As mentioned above, the Generic pipeline for IoT data real-time processing and decision making is a generalization of three of the project’s pilots, but it is also a specification of the top-level pipeline devised in the project as shown in Fig. 11.2 [13].

Fig. 11.2
figure 2

Mapping of the steps of the top-level pipeline to the steps of the generic pipeline for data flow for real-time IoT data processing and decision-making

6 Conclusions

The major factors driving the growth of the ESP market are the increasing demand for IoT and smart devices, and the growing focus on drawing real-time insights to gain a competitive edge. IoT provides numerous opportunities for ESP vendors, such as real-time remote management, monitoring, and insights from connected devices, such as mobile phones or connected cars.

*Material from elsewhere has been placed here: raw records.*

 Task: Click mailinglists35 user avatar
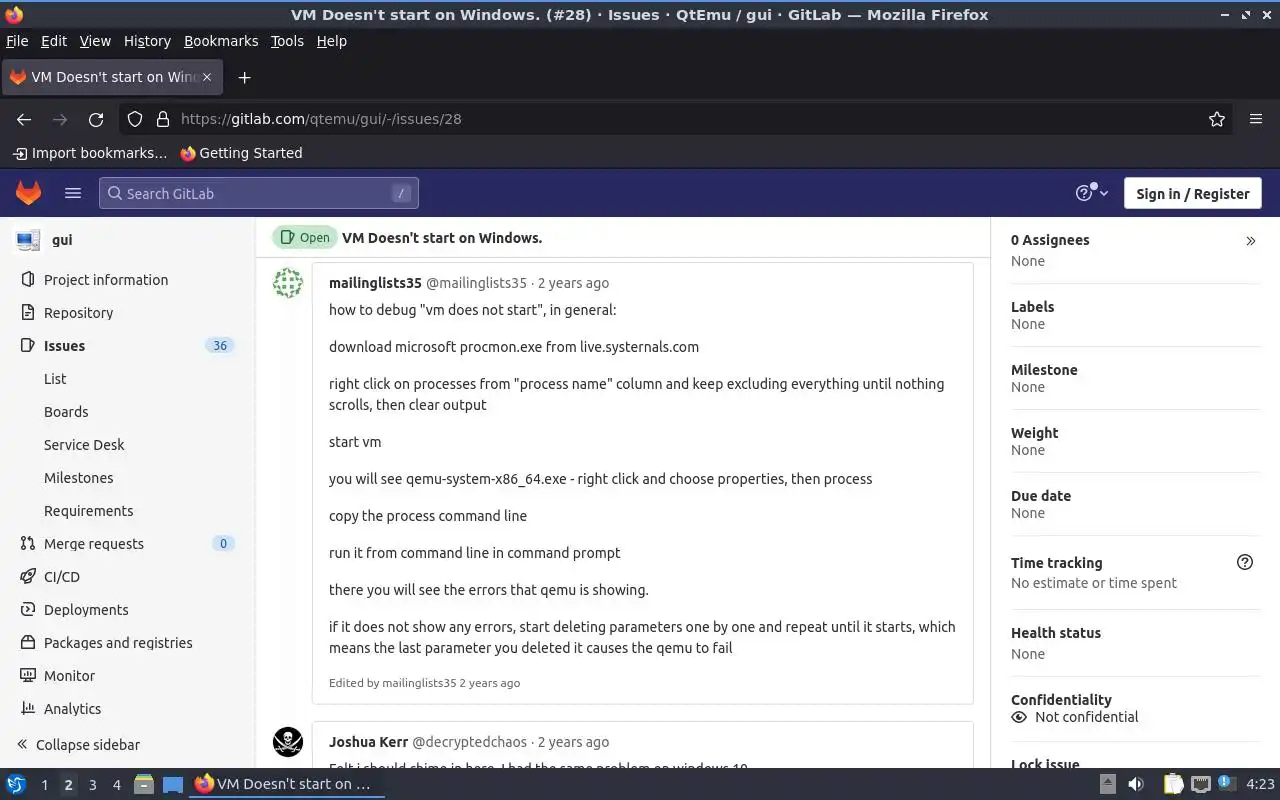pyautogui.click(x=288, y=283)
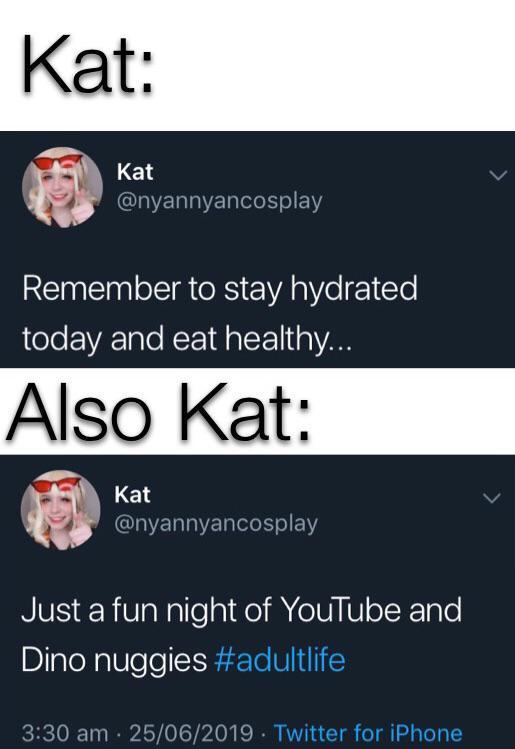Select display name Kat in first tweet
The width and height of the screenshot is (515, 749).
[135, 171]
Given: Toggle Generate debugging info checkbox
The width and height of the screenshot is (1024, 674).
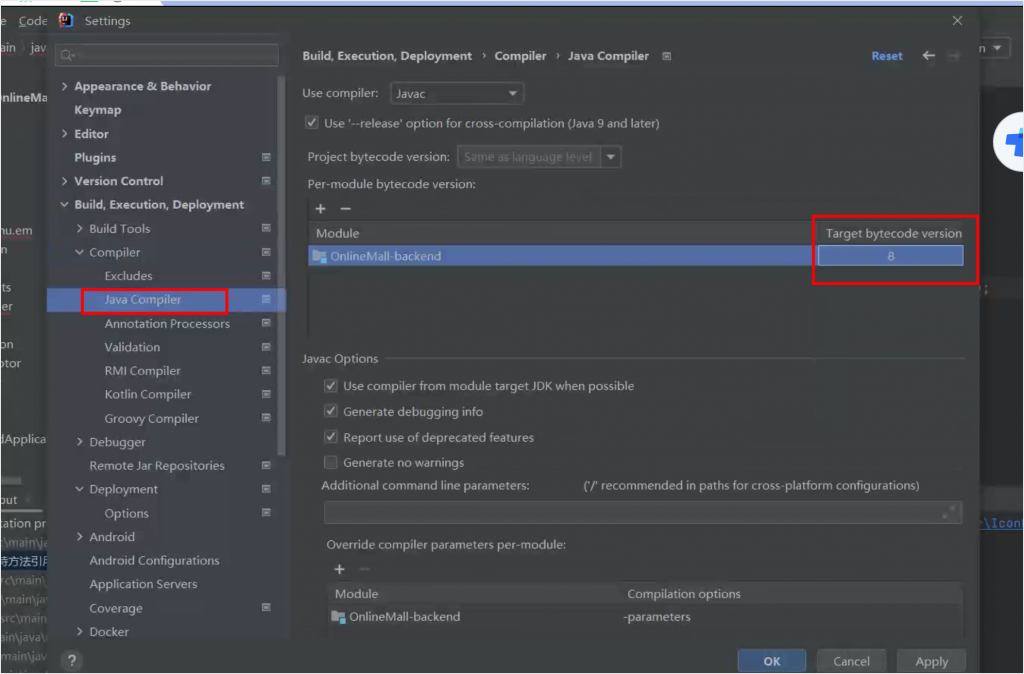Looking at the screenshot, I should click(x=331, y=411).
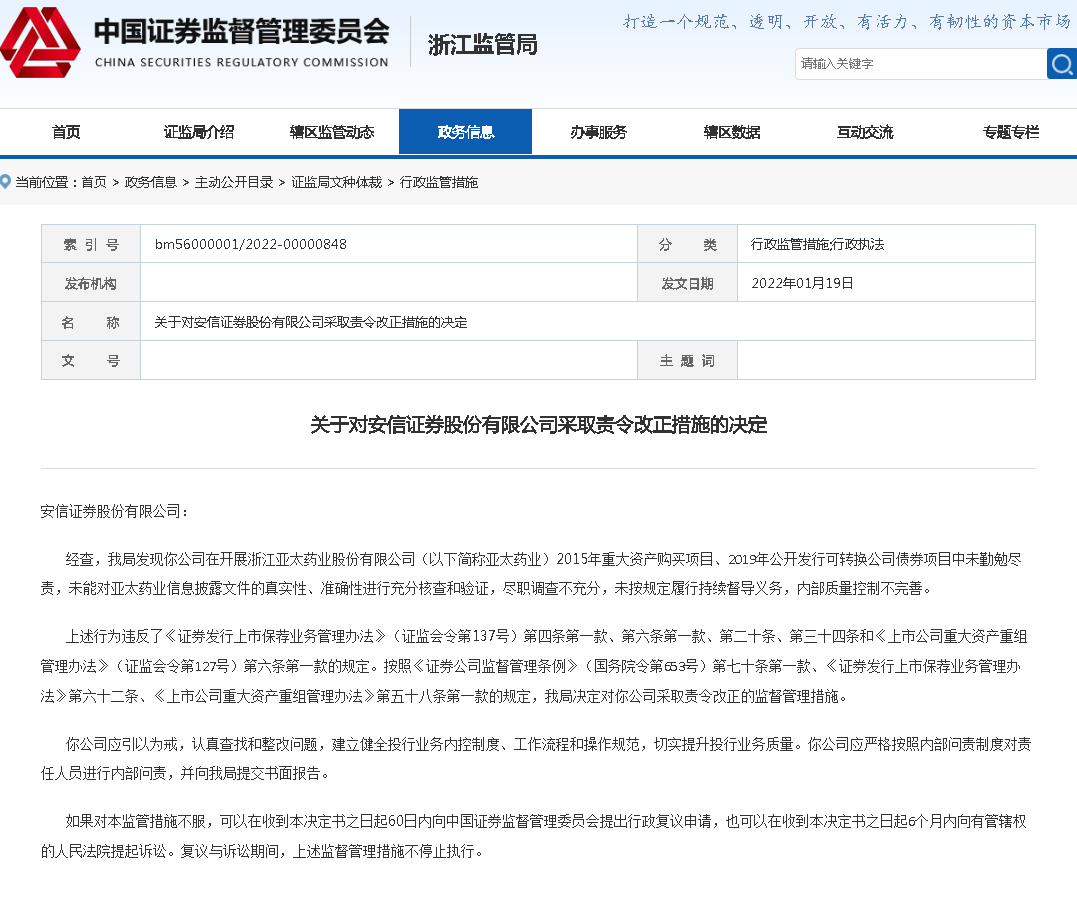The width and height of the screenshot is (1077, 916).
Task: Click the 首页 breadcrumb link
Action: (x=94, y=182)
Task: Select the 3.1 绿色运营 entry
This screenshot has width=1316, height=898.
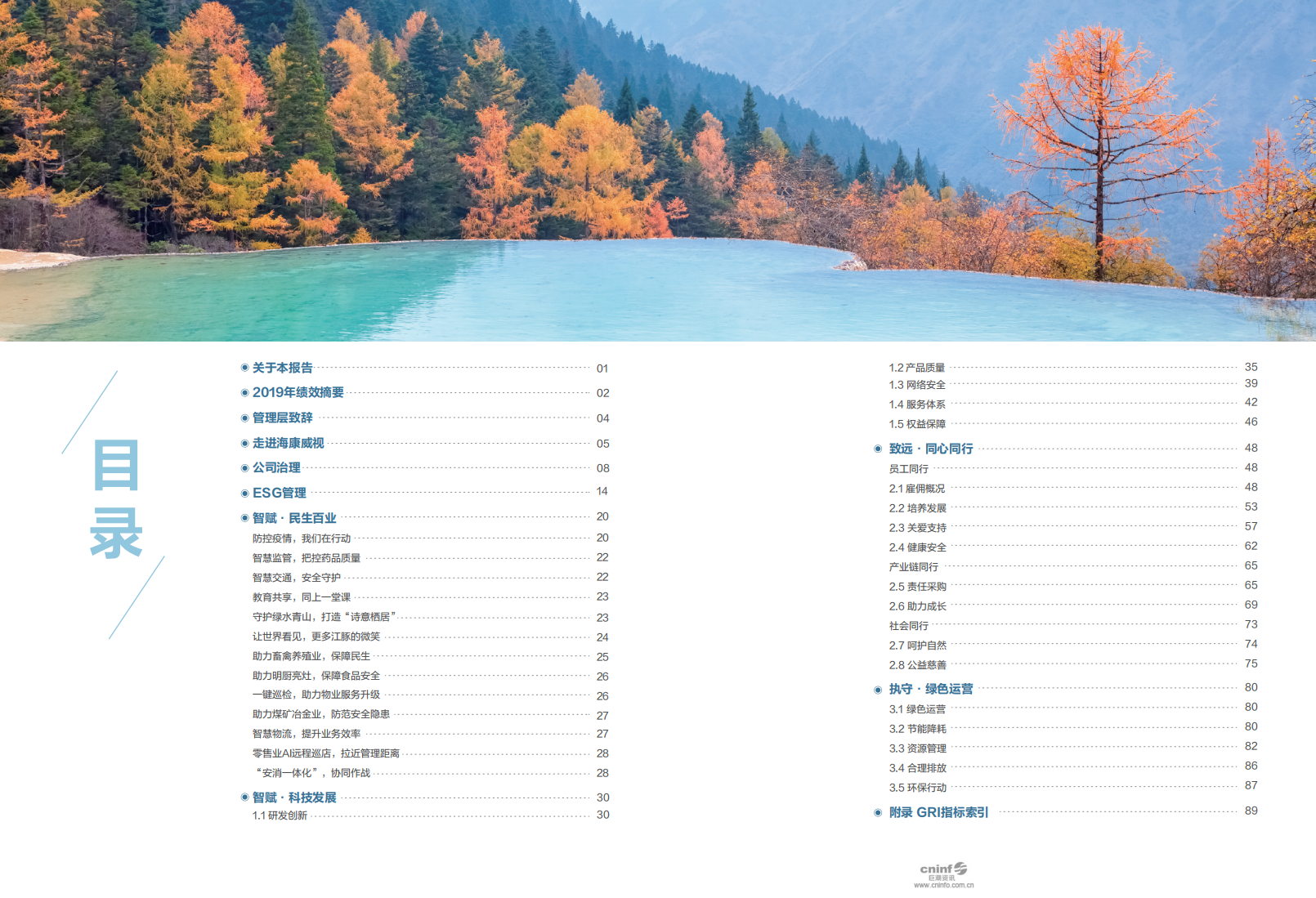Action: [915, 708]
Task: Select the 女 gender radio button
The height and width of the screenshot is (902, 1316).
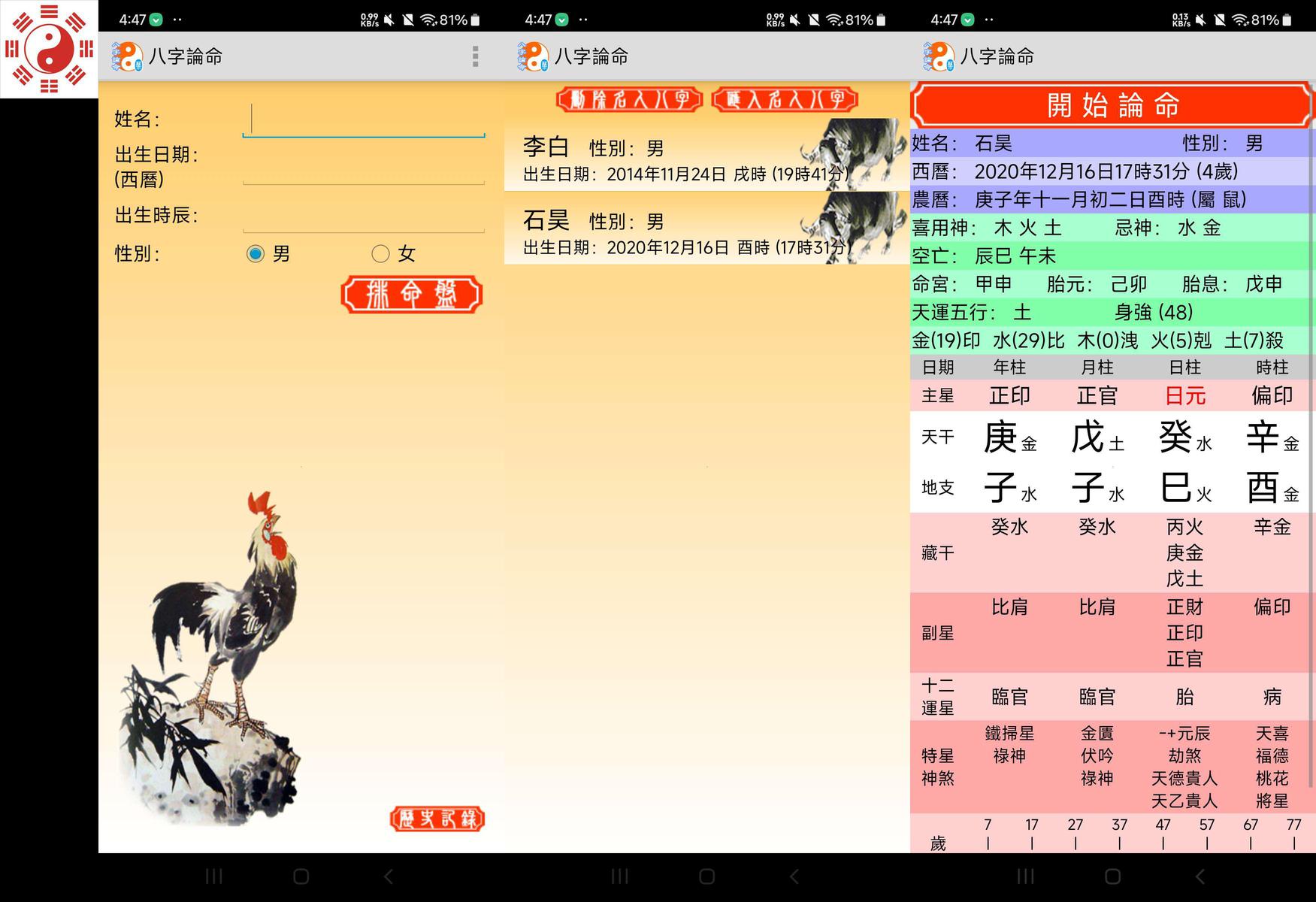Action: [381, 254]
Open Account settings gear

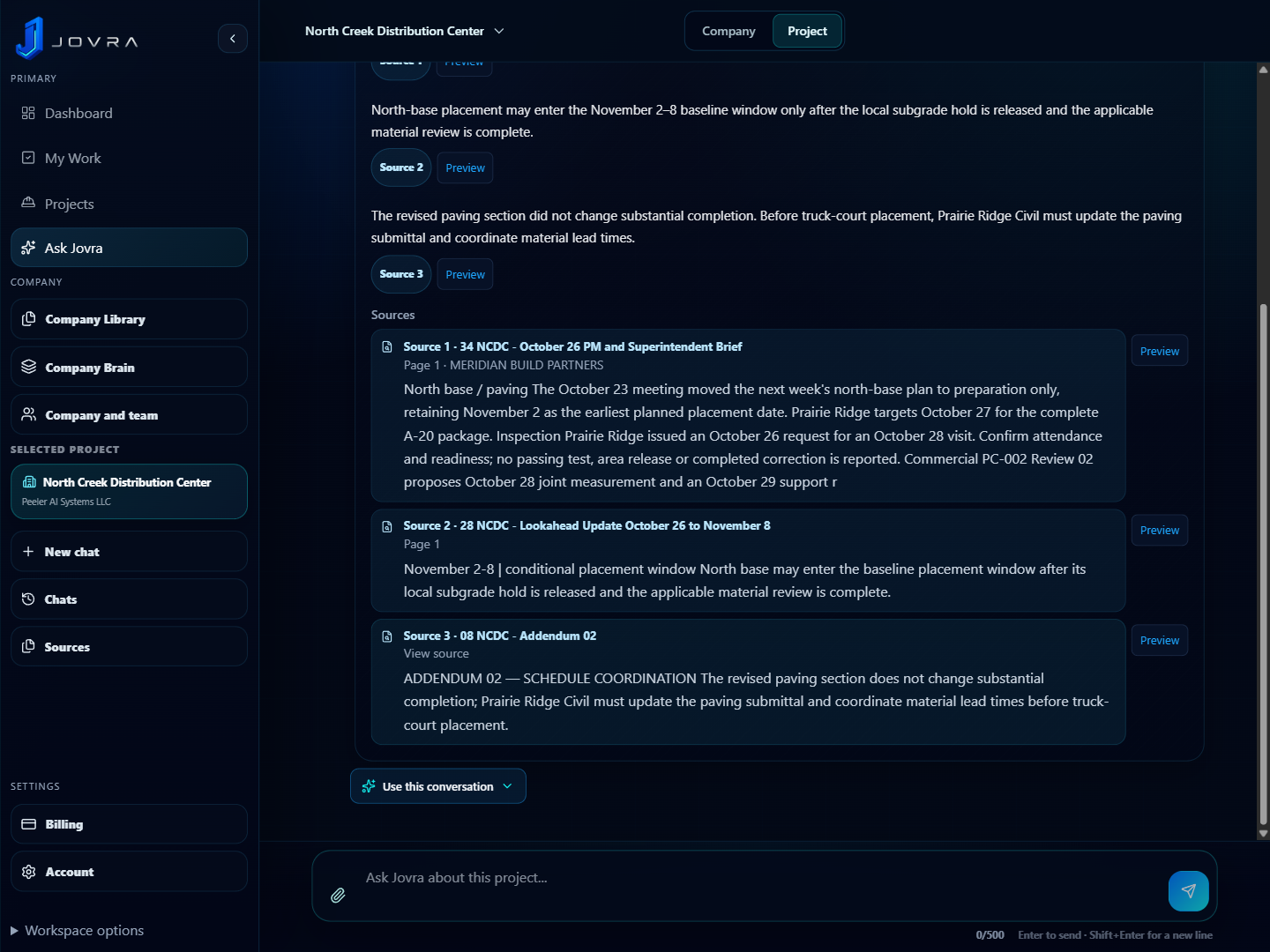pyautogui.click(x=129, y=872)

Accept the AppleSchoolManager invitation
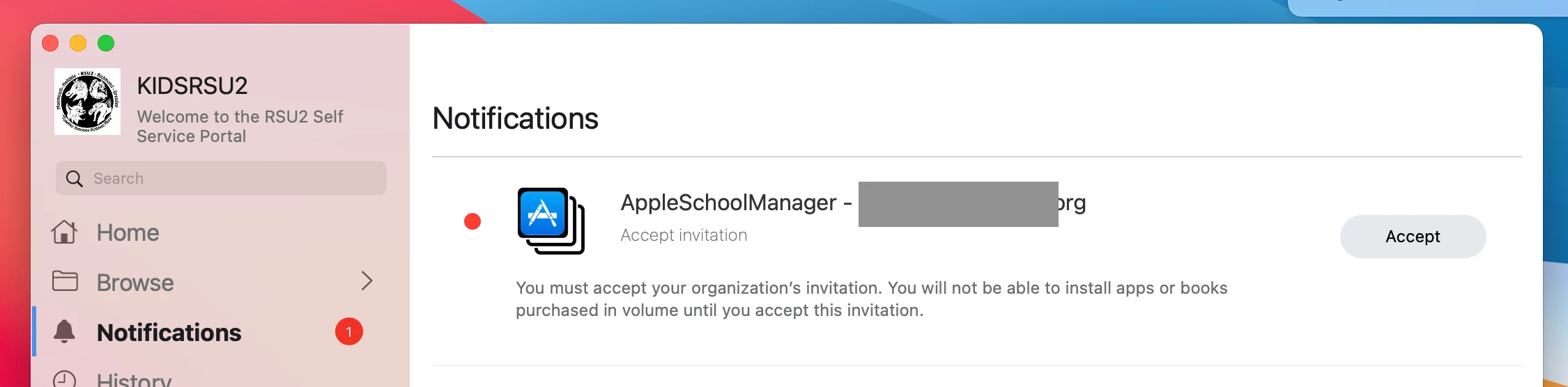pyautogui.click(x=1413, y=237)
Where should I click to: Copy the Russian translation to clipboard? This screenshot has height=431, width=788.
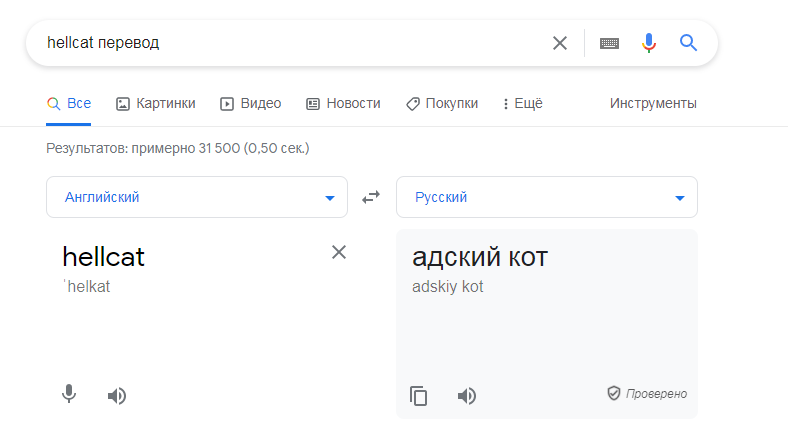pos(419,395)
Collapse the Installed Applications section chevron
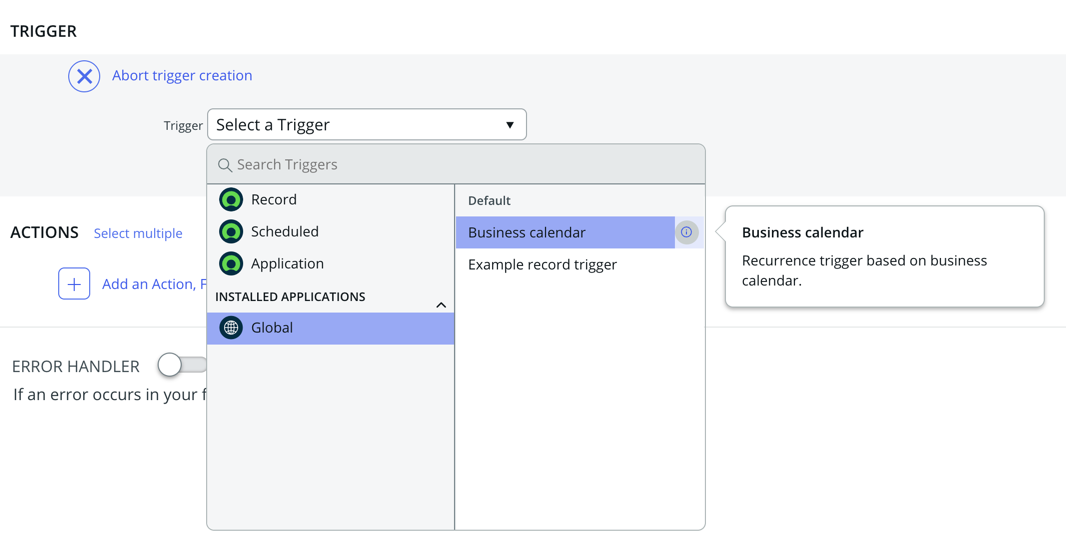The image size is (1066, 552). pyautogui.click(x=441, y=305)
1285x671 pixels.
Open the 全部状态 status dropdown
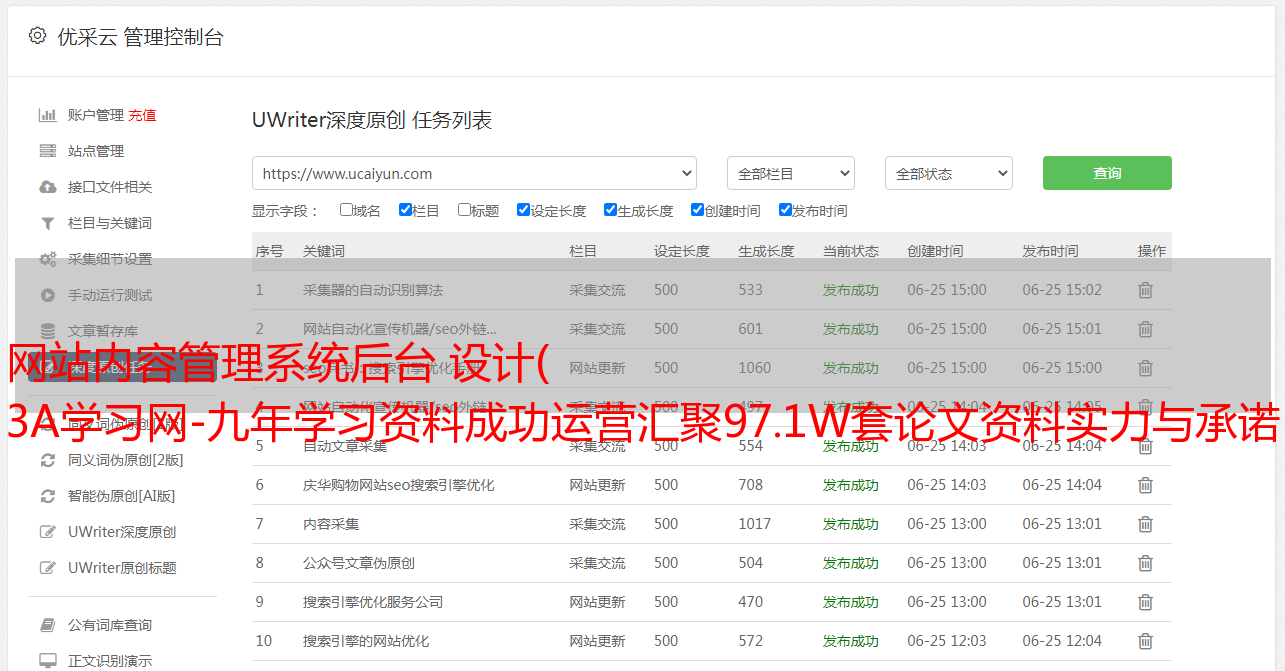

ESP is one of the key enablers of continuous intelligence and other aspects of digital business. It has transformed financial markets and become essential to smart electrical grids, location-based marketing, supply chain, fleet management, and other transportation operations. From the analysts’ reports covered, we can conclude that ESP solutions can enable new ways of doing business; thus, companies who have not yet done so should consider adopting ESP systems. Furthermore, the bioeconomy domains investigated in DataBio (i.e., agriculture, forestry, and fishery) that are not mentioned in reports so far, have a unique opportunity to be innovative by embracing this technology. In DataBio, we have already paved the way for such applications by applying event-driven solutions in pilots in both the agriculture and fishery domains.

The generic pipeline for IoT data real-time processing and decision making has been applied to three pilots in the project from the agriculture and fishery domains and, as such, can be seen as a “pipeline design pattern”. Conceptually, it can also be applied to other domains beyond fisheries and agriculture. Basically, use cases from any domain in which data is collected from IoT sensors and analysed in real-time to provide real-time alerts for operational decision-making can be adapted to this generic pipeline.

For example, sensor readings from a supply chain scenario in which objects are monitored for tracking and tracing can be collected for further processing by a CEP engine to detect potential delays. The detected situations can be displayed to operators so they can take action if such delays are detected (e.g., reschedule trajectory). Another use case can be found in a classical manufacturing process, in which machinery sensors are monitored to detect potential failures. The sensor data in the factory can be collected and transmitted to a CEP engine, which can detect potential failure situations and emit alerts to aid in decision-making (e.g., stop the machine, replace a part, etc.).